= Margaretta S. Hinchman =

American painter

Margaretta Shoemaker Hinchman (1876–1955) was a prize-winning American artist, illustrator, photographer, and sculptor who came from a prominent Pennsylvania Quaker family. She bequeathed her collection of Southwest American art, including her own gouache-on-paper portraits of Navajo individuals, to the University of Pennsylvania Museum of Archaeology and Anthropology. The Pennsylvania Academy of the Fine Arts, the Woodmere Art Museum, and the Delaware Art Museum preserve some of her landscape paintings and illustrations. The Philadelphia Museum of Art preserves her bequest of works by other artists, including George Biddle, Angelo Pinto, Clare Leighton, and Charles Sheeler. Haverford College in Haverford, Pennsylvania preserves her letterbooks in the Quaker and Special Collections division of its library. Among the prizes that Hinchman won was the Mary Smith Prize, which she received twice, including in 1943 for her portrait of the singer Marian Anderson.

== Education and career ==

Margaretta Schoemaker Hinchman was born in Philadelphia, Pennsylvania on July 12, 1876. Her mother was Lydia Swain Mitchell; her father was Charles Shoemaker Hinchman. Hinchman studied art in the late 1890s. Her teachers included the sculptor Charles Grafly, the illustrator Howard Pyle, the watercolorists Onorato Carlandi and Earl Horter, and later, in New York, the painter Kenyon Cox. It was by studying with Cox that she developed her skills as a muralist and figure painter.

Hinchman illustrated many books.  These include Early Settlers of Nantucket: Their Associates and Descendants, which her mother, Lydia S. Hinchman wrote in 1901; My Busy Days: A Child’s Verse, by Edith B. Sturgis (1908); and The Beauties of Fairmount Park throughout the Year (1936). The Delaware Art Museum preserves two gouache-on-paper illustrations that she produced for an edition of Grimm’s Fairy Tales.

During World War I, Hinchman volunteered as an ambulance driver.  She also painted posters for the U.S. Shipping Board, and produced target paintings for Camp Dix.

===Historic and city landscapes ===
For the Sesqui-Centennial International Exposition that occurred in Philadelphia in 1926, Margaretta Hinchman painted four panels of Colonial port views, depicting the cities of Philadelphia, Boston, New York and Charleston; in 2014 the panels sold at auction for $20,000. The Sesqui-Centennial International Exposition was organized by the Women's Committee of 1926 to teach people about eighteenth-century American life. Hinchman painted people dressed in historically accurate attire on top of period prints. Following the exhibition, the panels were displayed in a one-woman show before they made their way to the Woodmere Art Museum. Wallpaper based on the panels was created by Birge & Co. of Buffalo, New York for the historic Sweetbriar Mansion of Philadelphia.

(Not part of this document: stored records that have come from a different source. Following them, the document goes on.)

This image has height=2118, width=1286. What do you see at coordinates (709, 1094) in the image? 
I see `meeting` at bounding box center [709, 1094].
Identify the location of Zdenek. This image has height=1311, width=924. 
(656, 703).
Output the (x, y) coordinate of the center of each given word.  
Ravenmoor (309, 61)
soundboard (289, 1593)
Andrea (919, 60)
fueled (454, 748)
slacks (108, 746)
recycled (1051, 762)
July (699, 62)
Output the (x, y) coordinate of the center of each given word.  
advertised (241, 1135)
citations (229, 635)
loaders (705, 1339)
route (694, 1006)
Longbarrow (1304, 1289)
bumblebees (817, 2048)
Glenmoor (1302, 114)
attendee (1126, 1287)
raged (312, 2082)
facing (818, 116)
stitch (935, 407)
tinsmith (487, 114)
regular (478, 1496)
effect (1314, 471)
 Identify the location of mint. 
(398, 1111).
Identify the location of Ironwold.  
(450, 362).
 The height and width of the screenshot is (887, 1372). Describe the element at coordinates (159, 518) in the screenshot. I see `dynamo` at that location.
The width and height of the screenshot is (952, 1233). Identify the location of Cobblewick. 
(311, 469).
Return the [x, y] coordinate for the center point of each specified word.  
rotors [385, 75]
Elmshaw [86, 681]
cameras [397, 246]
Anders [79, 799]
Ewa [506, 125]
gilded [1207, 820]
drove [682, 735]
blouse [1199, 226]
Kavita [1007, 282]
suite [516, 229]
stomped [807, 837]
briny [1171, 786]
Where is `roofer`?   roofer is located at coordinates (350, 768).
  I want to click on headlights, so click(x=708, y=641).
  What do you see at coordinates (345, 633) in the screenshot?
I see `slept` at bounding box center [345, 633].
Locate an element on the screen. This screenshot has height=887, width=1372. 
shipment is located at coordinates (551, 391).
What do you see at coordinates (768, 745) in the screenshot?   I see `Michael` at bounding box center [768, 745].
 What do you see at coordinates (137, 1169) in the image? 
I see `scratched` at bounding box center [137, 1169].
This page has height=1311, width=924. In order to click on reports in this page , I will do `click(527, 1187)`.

=== Penn Museum Bequest ===
Margaretta Hinchman donated 28 items to the University of Pennsylvania Museum of Archaeology and Anthropology (the Penn Museum) upon her death in 1955, a bequest that included both her own as well as others’ art. Her bequest included art and objects by Clyde Colville, Lorenzo Pino, Tse-Ye-Mu, Ma-Pe-Wi (also known as Velino Shije Herrera), Bist Rani and other unknown artists and  makers. Together, the bequest includes works from Navajo, Tesuque, Pueblo and Zuni cultures as well as pottery from Mexico. Hinchman’s personal work in the Penn Museum is focused on gouache portraits of individuals identified as Navajo, including works such as "Portrait of a Navaho Woman: Hosteen Yashi Bitsoe (Daughter of Little Man)".